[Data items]
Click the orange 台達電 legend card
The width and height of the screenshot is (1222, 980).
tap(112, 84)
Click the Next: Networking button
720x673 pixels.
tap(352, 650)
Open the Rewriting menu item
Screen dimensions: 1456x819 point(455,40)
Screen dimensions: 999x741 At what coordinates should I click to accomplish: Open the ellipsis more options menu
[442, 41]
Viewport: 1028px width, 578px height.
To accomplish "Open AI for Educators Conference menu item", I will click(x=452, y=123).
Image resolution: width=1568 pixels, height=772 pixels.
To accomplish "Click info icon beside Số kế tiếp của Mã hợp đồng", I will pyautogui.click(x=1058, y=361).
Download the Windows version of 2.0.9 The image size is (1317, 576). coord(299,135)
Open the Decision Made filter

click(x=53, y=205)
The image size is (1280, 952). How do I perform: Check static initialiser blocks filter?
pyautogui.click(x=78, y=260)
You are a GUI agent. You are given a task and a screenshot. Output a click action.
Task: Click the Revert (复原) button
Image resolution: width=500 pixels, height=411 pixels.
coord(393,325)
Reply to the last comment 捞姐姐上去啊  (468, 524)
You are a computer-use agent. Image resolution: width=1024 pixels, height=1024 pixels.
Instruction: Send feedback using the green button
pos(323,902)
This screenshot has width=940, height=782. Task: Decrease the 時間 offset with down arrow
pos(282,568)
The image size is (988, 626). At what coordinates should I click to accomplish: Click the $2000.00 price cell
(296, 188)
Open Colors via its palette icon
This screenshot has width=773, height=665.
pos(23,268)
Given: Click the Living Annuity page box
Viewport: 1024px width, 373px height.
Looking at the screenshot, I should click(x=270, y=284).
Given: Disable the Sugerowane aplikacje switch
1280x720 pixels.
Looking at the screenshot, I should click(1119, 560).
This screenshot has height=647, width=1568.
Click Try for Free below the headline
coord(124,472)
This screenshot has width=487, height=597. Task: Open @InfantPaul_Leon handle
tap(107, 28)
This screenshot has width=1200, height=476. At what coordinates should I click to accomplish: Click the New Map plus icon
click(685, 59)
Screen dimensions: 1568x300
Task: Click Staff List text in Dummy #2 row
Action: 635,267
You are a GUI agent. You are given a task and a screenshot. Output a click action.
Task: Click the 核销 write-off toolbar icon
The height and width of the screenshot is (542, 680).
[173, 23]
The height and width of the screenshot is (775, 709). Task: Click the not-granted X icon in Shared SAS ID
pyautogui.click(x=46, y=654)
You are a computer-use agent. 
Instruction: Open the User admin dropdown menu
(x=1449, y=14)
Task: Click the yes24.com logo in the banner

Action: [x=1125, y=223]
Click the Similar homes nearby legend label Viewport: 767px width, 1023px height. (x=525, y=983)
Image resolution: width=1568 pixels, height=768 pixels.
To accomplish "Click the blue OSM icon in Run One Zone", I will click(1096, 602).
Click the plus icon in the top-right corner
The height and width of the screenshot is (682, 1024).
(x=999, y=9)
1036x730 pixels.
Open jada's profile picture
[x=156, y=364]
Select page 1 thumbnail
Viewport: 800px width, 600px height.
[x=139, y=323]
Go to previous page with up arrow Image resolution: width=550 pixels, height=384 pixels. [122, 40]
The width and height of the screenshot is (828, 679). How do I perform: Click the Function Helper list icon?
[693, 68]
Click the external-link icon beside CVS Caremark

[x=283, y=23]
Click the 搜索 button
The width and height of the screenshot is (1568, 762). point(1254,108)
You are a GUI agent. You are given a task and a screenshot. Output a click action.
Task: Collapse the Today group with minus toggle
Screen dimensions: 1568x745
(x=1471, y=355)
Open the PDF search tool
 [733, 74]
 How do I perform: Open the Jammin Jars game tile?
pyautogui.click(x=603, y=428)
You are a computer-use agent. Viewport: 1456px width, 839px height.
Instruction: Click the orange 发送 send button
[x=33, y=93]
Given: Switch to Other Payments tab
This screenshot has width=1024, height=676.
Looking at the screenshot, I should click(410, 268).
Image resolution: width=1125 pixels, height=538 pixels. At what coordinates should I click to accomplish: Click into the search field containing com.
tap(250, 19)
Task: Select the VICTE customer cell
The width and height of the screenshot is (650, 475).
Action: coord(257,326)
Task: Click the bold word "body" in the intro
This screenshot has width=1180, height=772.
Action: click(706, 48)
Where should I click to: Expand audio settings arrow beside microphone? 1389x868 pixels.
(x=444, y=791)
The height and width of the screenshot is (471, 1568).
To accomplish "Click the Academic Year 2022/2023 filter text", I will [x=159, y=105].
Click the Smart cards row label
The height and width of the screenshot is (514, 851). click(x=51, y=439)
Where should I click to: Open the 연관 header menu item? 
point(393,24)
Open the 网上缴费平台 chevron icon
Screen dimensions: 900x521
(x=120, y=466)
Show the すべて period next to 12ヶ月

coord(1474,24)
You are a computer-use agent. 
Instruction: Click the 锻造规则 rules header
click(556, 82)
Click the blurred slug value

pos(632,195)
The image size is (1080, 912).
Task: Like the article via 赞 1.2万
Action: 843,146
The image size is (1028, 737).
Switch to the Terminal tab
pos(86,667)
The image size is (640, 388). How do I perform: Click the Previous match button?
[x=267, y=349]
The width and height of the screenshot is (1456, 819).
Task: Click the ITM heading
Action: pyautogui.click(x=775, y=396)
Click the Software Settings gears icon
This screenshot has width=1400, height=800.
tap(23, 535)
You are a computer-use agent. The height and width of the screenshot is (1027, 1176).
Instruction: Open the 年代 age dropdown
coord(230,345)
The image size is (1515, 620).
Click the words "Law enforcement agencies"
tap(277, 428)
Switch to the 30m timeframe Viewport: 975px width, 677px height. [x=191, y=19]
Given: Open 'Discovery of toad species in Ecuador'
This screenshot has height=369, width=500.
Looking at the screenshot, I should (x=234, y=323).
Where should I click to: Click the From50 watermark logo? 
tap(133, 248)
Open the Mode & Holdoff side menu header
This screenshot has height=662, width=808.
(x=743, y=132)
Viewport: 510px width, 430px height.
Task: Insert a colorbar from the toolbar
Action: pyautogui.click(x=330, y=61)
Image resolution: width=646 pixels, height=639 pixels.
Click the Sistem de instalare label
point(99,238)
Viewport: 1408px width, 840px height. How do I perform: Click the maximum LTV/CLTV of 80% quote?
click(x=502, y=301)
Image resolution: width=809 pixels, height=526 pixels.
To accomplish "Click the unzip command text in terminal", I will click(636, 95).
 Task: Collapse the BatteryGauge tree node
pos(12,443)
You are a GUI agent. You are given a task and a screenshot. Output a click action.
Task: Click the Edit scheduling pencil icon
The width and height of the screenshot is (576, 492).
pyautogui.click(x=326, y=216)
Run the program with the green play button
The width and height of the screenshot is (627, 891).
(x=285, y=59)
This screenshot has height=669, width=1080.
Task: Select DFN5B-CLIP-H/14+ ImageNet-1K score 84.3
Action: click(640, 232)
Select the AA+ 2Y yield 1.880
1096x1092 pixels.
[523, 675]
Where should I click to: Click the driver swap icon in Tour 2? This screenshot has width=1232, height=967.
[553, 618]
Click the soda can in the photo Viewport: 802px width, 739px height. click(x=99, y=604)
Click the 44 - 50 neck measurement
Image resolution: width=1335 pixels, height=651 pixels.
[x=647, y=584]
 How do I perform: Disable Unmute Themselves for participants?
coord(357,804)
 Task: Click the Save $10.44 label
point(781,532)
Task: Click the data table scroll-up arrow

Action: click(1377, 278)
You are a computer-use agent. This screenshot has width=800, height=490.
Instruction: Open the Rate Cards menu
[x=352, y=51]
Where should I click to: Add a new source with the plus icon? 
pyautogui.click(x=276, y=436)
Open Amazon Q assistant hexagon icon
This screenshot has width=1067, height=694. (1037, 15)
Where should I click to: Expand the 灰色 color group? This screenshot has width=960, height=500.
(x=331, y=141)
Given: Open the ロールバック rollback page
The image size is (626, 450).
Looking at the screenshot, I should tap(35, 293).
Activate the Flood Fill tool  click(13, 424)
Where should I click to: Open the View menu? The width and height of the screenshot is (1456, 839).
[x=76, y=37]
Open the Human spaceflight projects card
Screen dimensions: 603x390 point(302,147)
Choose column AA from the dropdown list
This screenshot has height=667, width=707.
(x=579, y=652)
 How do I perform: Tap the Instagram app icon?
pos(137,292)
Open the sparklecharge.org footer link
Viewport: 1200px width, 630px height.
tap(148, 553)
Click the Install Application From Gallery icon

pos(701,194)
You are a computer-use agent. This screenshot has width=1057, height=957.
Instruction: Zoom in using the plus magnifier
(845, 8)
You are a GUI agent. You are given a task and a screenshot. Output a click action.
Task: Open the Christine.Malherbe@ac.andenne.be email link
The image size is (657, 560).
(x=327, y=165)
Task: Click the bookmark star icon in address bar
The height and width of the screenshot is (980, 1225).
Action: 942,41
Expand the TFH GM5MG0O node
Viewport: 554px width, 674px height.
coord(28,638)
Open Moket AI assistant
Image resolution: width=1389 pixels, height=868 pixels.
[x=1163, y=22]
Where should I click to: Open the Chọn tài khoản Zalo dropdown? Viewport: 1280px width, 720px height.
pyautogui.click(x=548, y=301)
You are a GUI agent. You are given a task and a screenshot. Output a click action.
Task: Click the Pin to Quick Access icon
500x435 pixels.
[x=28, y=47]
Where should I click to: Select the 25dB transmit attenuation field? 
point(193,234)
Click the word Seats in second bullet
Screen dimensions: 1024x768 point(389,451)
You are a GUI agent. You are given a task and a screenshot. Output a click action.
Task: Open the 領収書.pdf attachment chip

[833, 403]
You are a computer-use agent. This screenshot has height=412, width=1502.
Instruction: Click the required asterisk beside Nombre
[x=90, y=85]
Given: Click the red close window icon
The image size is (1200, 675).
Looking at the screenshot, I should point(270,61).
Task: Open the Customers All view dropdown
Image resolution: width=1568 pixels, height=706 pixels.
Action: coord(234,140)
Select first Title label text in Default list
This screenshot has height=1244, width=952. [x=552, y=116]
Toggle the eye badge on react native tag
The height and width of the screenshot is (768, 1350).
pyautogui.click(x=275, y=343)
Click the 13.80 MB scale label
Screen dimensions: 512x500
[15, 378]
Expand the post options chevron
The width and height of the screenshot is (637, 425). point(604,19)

### WHAT YOU NEED TO DO
In the records above, how many lines hold the string "will"? Only the number should be given.

### EXERCISE ANSWER
5